Not every OOM is a memory leak. Leak patterns usually show monotonic growth with poor recovery after GC. Bad sizing patterns often show oscillation near the limit and kills during bursts.

If a leak is suspected:

capture heap dump on OOM
inspect dominant object retainers
check cache eviction behavior

If sizing is the issue, adjust pod limit and JVM percentages with load-test feedback.

Rollout Strategy

Apply memory changes gradually.
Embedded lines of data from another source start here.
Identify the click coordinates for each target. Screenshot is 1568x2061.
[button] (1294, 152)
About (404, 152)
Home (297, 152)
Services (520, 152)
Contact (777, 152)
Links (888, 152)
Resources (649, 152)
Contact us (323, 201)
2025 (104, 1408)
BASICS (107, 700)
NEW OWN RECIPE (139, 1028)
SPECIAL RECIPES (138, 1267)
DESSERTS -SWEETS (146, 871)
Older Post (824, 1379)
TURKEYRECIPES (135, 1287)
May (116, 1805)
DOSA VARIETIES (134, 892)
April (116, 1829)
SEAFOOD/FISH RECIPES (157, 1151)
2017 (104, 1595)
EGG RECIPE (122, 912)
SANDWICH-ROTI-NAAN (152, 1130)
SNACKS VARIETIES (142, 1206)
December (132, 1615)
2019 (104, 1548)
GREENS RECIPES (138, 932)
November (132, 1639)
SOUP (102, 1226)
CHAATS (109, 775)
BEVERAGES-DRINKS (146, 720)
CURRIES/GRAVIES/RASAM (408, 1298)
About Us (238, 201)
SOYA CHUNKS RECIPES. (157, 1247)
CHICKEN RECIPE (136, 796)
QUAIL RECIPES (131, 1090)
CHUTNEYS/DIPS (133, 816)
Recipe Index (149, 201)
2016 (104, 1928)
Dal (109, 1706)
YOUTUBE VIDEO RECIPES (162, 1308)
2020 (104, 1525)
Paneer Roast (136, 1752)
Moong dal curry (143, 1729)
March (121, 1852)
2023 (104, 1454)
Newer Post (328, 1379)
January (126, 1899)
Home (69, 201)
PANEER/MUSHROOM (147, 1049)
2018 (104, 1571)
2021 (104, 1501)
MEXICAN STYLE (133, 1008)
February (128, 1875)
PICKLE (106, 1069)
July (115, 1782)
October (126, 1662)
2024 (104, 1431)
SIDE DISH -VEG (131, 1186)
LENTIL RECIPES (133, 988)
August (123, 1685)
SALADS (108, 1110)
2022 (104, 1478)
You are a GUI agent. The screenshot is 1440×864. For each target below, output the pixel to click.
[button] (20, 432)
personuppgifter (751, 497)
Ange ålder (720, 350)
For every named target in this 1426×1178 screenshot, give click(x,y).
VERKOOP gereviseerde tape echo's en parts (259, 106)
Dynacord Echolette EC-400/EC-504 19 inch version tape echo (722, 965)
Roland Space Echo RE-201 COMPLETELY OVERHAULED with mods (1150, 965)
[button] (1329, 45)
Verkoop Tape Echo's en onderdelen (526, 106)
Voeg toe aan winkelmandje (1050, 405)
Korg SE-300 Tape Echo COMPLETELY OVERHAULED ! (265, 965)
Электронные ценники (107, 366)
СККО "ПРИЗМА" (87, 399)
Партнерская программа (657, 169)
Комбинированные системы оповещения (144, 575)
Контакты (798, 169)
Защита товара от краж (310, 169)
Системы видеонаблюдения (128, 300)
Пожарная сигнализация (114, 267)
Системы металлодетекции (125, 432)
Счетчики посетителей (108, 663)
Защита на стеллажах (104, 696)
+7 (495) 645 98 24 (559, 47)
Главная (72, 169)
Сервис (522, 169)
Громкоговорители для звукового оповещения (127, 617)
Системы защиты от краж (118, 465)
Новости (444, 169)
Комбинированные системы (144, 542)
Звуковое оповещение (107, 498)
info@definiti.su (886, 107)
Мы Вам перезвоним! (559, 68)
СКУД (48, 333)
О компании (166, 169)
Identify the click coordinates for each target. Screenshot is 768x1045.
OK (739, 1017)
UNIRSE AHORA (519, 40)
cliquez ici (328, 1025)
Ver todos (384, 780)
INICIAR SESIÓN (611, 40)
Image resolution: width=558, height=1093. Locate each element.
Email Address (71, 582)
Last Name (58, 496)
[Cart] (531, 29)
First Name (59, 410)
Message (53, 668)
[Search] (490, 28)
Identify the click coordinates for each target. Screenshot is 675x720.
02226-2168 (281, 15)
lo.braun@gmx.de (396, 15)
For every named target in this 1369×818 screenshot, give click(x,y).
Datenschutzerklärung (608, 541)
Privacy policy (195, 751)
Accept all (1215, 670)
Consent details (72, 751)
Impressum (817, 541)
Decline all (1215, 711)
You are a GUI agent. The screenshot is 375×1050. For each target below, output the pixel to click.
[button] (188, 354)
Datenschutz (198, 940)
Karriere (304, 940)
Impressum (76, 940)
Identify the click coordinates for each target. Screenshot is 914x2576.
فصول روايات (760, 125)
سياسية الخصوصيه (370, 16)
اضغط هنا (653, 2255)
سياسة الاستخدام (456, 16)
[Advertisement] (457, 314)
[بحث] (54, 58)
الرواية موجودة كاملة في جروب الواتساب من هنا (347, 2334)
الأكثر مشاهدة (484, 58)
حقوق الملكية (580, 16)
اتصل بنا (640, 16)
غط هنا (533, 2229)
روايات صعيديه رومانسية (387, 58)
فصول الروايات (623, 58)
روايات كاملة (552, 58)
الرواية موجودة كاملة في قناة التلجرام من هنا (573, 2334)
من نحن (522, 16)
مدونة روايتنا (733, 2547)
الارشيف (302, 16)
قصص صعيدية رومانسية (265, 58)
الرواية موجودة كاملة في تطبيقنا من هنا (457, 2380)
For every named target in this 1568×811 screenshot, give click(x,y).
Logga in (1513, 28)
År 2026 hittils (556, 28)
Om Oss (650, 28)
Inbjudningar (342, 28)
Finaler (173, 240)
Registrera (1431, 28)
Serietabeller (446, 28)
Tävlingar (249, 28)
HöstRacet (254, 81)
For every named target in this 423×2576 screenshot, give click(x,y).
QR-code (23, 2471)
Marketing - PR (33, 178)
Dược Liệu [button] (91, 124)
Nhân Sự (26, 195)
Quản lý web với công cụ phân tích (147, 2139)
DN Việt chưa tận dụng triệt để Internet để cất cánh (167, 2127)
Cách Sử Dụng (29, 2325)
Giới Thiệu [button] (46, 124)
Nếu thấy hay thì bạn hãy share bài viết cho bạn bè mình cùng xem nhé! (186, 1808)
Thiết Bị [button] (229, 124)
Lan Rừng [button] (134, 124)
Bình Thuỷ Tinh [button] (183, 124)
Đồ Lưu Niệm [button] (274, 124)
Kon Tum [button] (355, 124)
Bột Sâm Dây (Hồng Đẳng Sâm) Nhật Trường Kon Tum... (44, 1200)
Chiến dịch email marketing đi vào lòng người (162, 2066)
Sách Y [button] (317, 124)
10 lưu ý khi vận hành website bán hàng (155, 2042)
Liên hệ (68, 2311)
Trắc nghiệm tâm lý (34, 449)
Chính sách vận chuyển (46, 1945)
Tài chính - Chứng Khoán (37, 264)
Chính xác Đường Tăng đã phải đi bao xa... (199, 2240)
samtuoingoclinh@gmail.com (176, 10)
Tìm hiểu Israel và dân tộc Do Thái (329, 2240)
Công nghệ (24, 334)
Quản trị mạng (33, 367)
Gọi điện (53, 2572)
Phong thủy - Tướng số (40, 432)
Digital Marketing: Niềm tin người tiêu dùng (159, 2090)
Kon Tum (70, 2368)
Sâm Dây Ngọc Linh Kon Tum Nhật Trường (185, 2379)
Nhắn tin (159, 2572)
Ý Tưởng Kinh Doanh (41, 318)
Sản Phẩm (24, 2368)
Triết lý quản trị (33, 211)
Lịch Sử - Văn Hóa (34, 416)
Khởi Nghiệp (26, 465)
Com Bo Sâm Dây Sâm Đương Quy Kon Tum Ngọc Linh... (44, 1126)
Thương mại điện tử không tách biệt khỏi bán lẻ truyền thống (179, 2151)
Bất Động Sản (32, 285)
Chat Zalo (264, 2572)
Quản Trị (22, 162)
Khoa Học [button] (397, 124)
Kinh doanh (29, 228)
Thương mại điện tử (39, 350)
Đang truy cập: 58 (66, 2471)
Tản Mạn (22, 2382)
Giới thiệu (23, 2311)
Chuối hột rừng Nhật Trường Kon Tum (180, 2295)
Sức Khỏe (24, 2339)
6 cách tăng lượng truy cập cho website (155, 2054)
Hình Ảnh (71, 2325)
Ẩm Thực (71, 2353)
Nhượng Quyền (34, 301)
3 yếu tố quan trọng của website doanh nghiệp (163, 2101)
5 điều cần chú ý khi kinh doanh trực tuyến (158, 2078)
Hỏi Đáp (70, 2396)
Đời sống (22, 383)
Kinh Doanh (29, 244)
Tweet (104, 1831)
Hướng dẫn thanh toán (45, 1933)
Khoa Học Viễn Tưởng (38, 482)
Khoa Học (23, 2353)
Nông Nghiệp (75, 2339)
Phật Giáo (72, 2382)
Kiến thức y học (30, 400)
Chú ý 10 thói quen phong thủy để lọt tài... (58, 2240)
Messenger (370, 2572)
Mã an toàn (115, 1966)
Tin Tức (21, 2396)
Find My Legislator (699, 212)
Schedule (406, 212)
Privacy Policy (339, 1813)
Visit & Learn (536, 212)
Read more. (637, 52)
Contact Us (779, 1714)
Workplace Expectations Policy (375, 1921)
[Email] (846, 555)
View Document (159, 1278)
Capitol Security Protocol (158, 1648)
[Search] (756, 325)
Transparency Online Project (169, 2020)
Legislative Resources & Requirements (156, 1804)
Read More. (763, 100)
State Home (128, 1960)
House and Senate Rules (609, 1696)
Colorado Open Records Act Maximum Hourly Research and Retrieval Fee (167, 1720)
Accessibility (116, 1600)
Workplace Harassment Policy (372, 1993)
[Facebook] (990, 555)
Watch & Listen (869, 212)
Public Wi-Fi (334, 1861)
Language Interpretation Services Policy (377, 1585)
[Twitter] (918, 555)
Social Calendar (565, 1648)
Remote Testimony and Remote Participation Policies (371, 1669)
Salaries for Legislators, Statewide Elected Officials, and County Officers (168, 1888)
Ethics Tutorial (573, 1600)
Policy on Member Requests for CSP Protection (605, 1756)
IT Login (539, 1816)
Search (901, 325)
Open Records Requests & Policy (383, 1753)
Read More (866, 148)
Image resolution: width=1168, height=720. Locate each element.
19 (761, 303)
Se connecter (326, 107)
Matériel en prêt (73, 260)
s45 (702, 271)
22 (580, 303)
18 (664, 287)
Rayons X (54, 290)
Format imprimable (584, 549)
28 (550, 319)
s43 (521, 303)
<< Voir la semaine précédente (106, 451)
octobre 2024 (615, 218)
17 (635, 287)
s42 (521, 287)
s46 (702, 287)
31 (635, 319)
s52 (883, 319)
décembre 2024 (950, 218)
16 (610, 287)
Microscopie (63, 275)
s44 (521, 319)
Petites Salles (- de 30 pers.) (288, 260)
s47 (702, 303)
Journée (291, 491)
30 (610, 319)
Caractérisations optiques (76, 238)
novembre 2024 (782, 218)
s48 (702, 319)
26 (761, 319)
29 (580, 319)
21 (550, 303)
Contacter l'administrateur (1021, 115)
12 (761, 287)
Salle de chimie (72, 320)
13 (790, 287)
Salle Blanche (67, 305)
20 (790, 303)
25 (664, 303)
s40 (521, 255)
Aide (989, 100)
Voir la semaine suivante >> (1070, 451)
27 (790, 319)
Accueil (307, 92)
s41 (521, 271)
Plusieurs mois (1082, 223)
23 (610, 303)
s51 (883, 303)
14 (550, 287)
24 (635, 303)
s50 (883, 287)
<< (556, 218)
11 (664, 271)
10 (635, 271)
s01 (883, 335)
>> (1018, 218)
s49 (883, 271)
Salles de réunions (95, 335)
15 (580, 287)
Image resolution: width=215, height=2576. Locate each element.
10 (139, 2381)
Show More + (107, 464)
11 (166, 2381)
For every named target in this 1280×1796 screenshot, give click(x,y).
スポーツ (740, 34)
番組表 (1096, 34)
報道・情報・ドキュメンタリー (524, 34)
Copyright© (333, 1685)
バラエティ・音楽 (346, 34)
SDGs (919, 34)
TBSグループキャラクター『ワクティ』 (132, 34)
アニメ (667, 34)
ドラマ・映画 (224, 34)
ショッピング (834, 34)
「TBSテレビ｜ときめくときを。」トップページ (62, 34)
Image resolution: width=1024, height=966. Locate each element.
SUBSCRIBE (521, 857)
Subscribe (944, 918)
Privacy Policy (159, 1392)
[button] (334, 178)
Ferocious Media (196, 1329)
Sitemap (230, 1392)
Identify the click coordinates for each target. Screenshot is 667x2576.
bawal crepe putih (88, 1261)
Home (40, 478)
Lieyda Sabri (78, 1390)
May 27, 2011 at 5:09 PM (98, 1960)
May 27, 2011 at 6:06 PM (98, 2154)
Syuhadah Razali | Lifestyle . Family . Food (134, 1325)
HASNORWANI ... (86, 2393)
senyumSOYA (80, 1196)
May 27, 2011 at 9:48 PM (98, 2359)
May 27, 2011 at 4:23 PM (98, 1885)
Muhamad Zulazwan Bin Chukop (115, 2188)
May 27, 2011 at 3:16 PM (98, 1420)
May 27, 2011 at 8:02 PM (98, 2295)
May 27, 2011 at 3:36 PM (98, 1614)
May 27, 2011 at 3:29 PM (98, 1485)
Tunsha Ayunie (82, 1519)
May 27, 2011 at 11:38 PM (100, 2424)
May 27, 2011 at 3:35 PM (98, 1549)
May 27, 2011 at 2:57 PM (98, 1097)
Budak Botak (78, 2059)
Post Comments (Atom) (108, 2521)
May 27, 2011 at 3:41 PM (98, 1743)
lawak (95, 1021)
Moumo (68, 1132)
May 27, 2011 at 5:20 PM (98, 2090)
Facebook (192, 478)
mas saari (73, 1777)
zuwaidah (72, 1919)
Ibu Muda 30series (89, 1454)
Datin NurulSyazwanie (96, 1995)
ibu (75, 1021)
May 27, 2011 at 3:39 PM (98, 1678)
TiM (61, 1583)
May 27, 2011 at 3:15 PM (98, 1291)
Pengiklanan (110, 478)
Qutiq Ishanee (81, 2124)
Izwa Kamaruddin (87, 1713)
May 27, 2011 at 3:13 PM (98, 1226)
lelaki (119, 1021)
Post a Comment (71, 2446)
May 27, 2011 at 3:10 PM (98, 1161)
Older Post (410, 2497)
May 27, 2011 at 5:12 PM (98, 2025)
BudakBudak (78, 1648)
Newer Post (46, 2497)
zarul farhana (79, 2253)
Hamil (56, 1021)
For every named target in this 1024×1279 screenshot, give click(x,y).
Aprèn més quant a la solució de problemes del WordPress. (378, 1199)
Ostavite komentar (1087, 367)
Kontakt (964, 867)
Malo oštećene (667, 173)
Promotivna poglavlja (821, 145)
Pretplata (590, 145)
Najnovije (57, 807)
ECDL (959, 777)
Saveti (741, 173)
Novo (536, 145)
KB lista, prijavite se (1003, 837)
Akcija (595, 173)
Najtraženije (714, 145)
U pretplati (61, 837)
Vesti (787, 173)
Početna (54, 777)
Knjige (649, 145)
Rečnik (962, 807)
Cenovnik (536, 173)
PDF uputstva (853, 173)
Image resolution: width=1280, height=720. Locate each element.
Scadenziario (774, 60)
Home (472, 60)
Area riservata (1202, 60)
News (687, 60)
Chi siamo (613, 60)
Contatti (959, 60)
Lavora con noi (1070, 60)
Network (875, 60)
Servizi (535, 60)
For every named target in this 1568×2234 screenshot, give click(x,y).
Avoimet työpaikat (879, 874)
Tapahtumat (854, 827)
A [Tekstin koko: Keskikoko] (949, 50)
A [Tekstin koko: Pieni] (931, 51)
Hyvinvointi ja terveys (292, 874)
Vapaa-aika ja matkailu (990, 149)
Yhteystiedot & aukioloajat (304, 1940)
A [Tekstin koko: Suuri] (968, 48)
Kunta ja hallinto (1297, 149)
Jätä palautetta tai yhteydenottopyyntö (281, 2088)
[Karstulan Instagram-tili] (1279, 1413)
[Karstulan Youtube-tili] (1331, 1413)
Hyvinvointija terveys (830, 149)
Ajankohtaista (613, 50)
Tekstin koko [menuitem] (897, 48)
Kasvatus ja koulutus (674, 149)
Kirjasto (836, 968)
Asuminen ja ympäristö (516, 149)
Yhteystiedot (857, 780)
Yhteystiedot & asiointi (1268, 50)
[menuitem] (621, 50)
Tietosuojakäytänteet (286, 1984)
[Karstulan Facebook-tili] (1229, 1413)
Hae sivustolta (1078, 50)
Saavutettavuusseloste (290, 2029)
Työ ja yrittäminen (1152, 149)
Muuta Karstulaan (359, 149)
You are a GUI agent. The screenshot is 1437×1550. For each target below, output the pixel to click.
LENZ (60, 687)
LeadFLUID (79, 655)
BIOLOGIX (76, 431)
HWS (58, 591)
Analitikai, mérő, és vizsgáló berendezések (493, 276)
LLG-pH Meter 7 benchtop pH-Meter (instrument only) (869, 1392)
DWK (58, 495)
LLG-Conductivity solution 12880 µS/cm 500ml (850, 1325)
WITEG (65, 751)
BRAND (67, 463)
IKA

Use canary or one replica first, observe for one traffic cycle, then roll out.

bash

kubectl rollout restart deployment/my-service -n app
kubectl rollout status deployment/my-service -n app

Fast global rollout of untested memory settings can turn a partial problem into full outage.

Common Pitfalls

Setting heap too high relative to container memory limit.
Increasing pod limits without checking application memory hotspots.
Diagnosing OOM from current logs only and missing previous-container evidence.
Ignoring non-heap memory when estimating Java process footprint.
Rolling memory config changes to all replicas without staged validation.

Summary

'OOMKilled is a container memory cap event, not just a JVM exception.'
Size Kubernetes requests and limits explicitly for your workload.
Leave headroom for non-heap memory when tuning JVM options.
Reduce app-level memory spikes through streaming, bounded caches, and batch chunking.
Validate each change with metrics and staged rollout before full deployment.